/cloudflarer

A small Cloudflare API client and library in Ruby

Primary LanguageRubyMIT LicenseMIT

Cloudflarer

A Ruby API client and library for Cloudflare.

Installation

Add this line to your application's Gemfile:

gem 'cloudflarer'

And then execute:

$ bundle

Or install it yourself as:

$ gem install cloudflarer

Usage

CLI

The executable has 3 top-level commands: user (for interaction with your Cloudflare user account), zones (to list your zones) and records, which list records in a specific zone. Note that you need to supply your Cloudflare email address and password with every request, unless you set them in the environment, as follows

export CLOUDFLARE_EMAIL="bob@example.com"
export CLOUDFLARE_PASSWORD="mysecretpa$$word"

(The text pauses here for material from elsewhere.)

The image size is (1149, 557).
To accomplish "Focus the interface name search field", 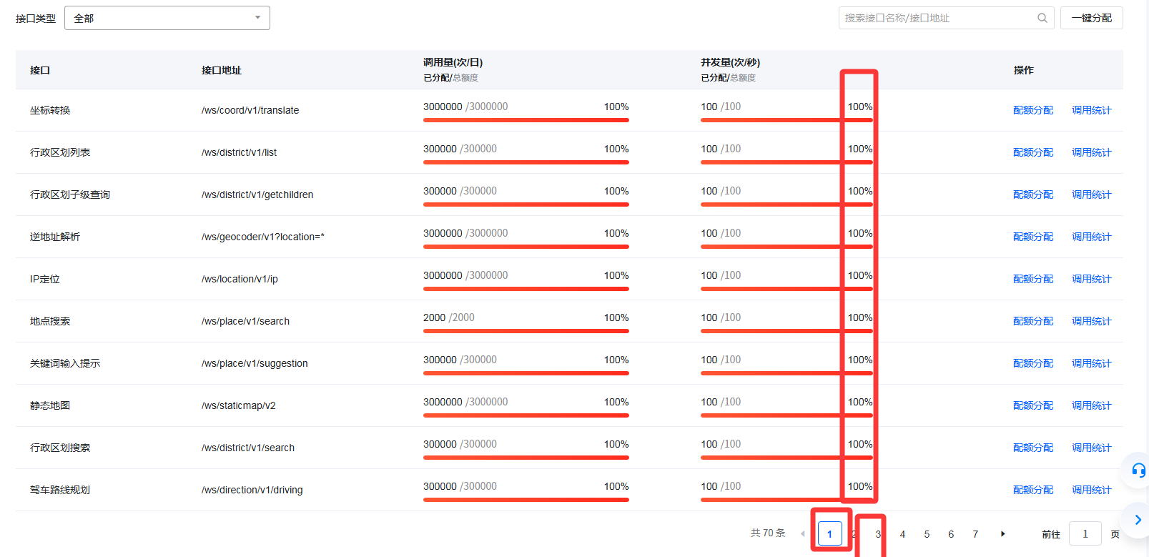I will pos(938,18).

So now you can, for example, get your user's ID:

$ cloudflarer user
1234567890abcdef1234567890abcdef

...or see the complete user information in JSON

$ cloudflarer -f json user
{ "id":"1234567890abcdef1234567890abcdef", "email":"bob@example.com",
"username":"bob",... }

...or in YAML

$ cloudflarer -f yaml user
---
id: 1234567890abcdef1234567890abcdef
email: bob@example.com
username: bob
...

...or in some custom format

$ cloudflarer -f '{{username}} joined on {{created_on}}' user
bob joined on 2013-11-17T23:00:50.606577Z

The default output format is a table of IDs with names, like this:

$ cloudflarer zones
1234567890abcdef1234567890abcdef website.com
1234567890abcdef1234567890abcdff example.org
...

$ cloudflarer records -z 1234567890abcdef1234567890abcdef
2334567890abcdef1234567890abcdff A example.org 123.123.123.123
2334567890abcdef1234567890abcdf0 AAAA example.org 2a03:1234::d0::1234:1001
2334567892abcdef1234567892abcdf1 A sub.example.org 123.123.123.124
...

This output format is convenient for use in shell scripts, particularly with awk(1). Here's how you could delete the record for sub.example.org above.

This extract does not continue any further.